● **What is required**:
Would you please return the lines of the material that contain the word "computer"?

● **Material supplied**:
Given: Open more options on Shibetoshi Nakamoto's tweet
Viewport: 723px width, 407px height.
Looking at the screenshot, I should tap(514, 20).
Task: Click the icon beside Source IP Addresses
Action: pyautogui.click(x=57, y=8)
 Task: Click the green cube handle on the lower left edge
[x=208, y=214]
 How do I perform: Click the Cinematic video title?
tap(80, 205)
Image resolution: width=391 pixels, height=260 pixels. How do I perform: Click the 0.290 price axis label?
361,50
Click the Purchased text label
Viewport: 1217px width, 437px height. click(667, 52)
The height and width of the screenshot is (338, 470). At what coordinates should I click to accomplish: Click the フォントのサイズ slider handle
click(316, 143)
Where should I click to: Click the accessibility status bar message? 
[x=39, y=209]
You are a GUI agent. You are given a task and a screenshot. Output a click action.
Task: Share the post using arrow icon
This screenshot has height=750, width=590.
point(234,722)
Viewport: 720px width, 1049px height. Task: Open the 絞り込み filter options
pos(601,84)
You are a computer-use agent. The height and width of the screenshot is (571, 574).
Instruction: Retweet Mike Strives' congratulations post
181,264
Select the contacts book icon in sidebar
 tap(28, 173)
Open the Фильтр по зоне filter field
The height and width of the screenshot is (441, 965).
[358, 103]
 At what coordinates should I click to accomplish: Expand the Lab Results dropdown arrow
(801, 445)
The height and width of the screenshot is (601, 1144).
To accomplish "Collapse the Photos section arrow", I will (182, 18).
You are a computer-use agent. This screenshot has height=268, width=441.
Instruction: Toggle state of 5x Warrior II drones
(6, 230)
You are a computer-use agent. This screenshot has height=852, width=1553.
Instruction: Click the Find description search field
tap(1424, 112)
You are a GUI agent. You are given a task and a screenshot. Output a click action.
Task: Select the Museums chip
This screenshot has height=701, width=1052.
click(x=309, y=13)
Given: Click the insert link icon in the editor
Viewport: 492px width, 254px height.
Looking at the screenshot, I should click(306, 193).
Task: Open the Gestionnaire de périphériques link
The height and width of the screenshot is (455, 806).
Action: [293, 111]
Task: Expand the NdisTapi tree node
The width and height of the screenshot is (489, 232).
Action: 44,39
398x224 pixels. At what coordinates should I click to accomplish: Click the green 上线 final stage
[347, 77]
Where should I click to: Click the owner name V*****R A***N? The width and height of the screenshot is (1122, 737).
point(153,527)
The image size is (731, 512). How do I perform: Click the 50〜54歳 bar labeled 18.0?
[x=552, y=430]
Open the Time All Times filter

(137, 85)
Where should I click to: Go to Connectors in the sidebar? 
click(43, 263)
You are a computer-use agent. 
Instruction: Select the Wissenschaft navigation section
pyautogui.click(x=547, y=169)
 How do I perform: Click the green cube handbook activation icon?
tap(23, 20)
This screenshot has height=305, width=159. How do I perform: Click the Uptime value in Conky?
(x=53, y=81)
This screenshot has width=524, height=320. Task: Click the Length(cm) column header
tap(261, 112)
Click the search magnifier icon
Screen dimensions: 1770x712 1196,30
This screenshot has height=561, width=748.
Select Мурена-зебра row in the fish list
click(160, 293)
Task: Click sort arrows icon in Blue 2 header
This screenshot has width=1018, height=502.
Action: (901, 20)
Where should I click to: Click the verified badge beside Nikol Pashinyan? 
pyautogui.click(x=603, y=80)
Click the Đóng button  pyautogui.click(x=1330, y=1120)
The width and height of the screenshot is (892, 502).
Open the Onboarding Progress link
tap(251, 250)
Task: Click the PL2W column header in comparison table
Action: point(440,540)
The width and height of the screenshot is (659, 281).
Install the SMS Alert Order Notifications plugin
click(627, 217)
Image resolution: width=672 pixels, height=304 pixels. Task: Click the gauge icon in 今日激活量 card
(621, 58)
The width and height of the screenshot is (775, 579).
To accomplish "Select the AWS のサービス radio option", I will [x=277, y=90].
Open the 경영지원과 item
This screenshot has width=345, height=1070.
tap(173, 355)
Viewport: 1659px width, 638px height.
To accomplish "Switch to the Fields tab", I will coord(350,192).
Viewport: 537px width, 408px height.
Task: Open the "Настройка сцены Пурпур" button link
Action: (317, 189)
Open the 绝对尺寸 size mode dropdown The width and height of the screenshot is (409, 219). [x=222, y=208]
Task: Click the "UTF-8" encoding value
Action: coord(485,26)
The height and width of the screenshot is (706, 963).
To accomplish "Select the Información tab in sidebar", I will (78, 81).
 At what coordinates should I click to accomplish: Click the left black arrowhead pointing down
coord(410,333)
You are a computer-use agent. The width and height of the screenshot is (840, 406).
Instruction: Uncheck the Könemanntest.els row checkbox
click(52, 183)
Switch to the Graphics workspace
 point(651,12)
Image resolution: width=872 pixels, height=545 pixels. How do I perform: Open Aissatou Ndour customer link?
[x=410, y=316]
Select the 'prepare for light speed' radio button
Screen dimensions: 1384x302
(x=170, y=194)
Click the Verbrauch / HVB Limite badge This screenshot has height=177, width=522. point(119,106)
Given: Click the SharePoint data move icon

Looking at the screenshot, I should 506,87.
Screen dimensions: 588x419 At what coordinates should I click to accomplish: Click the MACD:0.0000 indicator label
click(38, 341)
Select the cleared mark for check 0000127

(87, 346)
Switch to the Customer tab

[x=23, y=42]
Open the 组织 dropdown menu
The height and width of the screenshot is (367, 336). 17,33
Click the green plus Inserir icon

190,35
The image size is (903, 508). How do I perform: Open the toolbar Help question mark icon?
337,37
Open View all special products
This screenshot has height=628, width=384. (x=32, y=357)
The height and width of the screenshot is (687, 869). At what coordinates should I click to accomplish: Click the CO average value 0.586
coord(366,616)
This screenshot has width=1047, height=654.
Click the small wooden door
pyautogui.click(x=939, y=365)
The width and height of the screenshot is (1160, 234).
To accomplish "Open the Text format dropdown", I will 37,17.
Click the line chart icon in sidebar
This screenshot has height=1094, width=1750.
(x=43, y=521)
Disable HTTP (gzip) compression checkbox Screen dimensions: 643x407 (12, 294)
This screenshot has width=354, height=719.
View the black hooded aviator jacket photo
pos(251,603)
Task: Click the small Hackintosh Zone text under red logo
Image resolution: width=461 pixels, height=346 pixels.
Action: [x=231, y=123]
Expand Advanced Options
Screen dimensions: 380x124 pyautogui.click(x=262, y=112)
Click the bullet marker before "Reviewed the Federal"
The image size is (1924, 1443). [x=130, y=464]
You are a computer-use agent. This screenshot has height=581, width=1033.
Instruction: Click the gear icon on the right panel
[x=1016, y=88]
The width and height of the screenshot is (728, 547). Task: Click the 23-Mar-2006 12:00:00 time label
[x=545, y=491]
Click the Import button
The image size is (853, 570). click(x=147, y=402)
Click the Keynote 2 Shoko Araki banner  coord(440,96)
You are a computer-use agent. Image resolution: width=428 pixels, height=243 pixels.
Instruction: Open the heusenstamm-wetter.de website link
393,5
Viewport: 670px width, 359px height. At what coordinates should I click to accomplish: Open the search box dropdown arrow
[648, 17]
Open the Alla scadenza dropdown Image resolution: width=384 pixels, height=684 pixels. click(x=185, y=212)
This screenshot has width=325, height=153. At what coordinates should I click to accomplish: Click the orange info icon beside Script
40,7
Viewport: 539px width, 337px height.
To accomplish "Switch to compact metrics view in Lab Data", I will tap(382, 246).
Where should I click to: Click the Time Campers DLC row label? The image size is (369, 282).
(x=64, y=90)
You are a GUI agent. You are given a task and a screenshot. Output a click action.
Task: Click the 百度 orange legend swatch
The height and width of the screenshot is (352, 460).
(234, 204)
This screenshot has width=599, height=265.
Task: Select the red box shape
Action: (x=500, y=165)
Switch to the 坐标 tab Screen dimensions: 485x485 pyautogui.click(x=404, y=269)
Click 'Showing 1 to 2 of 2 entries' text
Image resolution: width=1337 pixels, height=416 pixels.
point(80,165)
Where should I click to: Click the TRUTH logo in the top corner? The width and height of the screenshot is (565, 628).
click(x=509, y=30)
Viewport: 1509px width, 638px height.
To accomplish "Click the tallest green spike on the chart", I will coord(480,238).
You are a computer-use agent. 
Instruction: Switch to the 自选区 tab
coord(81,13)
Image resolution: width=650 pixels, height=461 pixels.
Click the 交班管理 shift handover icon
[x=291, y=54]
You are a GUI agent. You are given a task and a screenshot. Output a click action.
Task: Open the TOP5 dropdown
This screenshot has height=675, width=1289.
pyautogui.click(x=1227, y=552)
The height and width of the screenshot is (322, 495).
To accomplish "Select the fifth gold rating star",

● **Answer to the exercise**:
You are a computer-use agent. The height and width of the screenshot is (571, 574).
You are a computer-use agent. This screenshot has height=268, width=441.
You are a computer-use agent. This screenshot has height=852, width=1553.
You are a computer-use agent. 
You are a computer-use agent. The width and height of the screenshot is (840, 406).
You are a computer-use agent. This screenshot has height=581, width=1033.
You are a computer-use agent. Image resolution: width=428 pixels, height=243 pixels.
You are a computer-use agent. 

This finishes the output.